RECOVERY of the air cargo market continues to slow due to Covid crisis lockdown policies that restrict China's manufacturing activity and Russia's war in Ukraine that has erased capacity, reports IHS Media.
'As China has indicated that their 'zero Covid' strategy will persist until at least 2023, we have to assume problems will continue through to the end of the year,' said Association of Asia Pacific Airlines director general Subhas Menon.
'China's bottleneck is purely in the hands of the Chinese government. As they ease lockdowns and shutdowns, the constraints at manufacturing bases and ports will ease, and flights can resume in earnest to relieve the shipping congestion.'
International Air Cargo Association (IATA) director general Willie Walsh declared that capacity cuts from China's zero-Covid policy and labour shortages led to a drop in April's global air cargo demand of 11.2 per cent year over year and a two per cent drop in capacity.

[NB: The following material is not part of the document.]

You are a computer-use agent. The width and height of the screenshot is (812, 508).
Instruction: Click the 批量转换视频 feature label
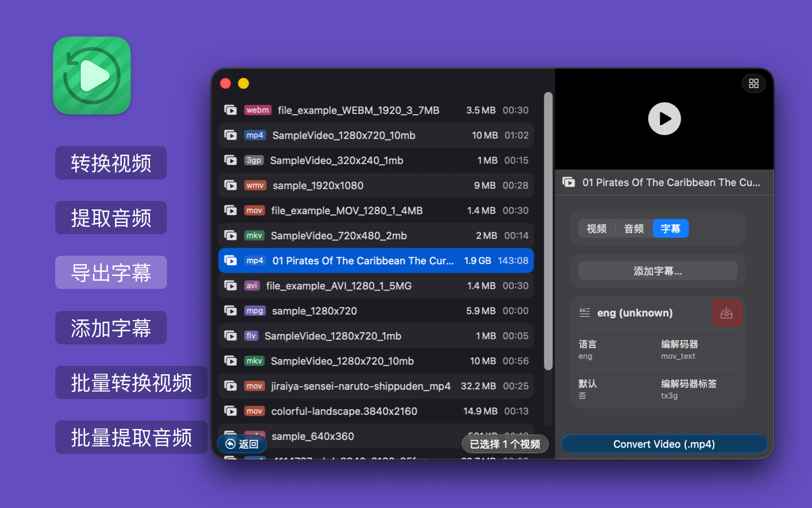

'The combination of the war in Ukraine and Covid lockdowns in China have pushed up energy costs, intensified supply chain disruptions, and fed inflation,' said Mr Walsh.
'The operating environment is challenging for all businesses, including air cargo.'
SEKO Logistics vice president Shawn Richard declared that airlines were slowly coming back to serve the Asia region but transpacific rates have cooled off, suggesting a softening of demand.
Meanwhile, air cargo rates on the Shanghai-north Europe trade have fallen to their lowest weekly level since mid-March.
Russia's war in Ukraine is having a negative impact on the Asia-Europe air cargo trade lane.
Said Mr Menon: 'The conflict in Ukraine is going on indefinitely, which imposes payload restrictions and additional fuel and operational costs on airlines on the trunk corridors.'
IATA stated that new export orders were shrinking in all markets except the US.
The association noted that global goods trade has continued to decline in 2022, with China's economy growing more slowly because of the lockdowns.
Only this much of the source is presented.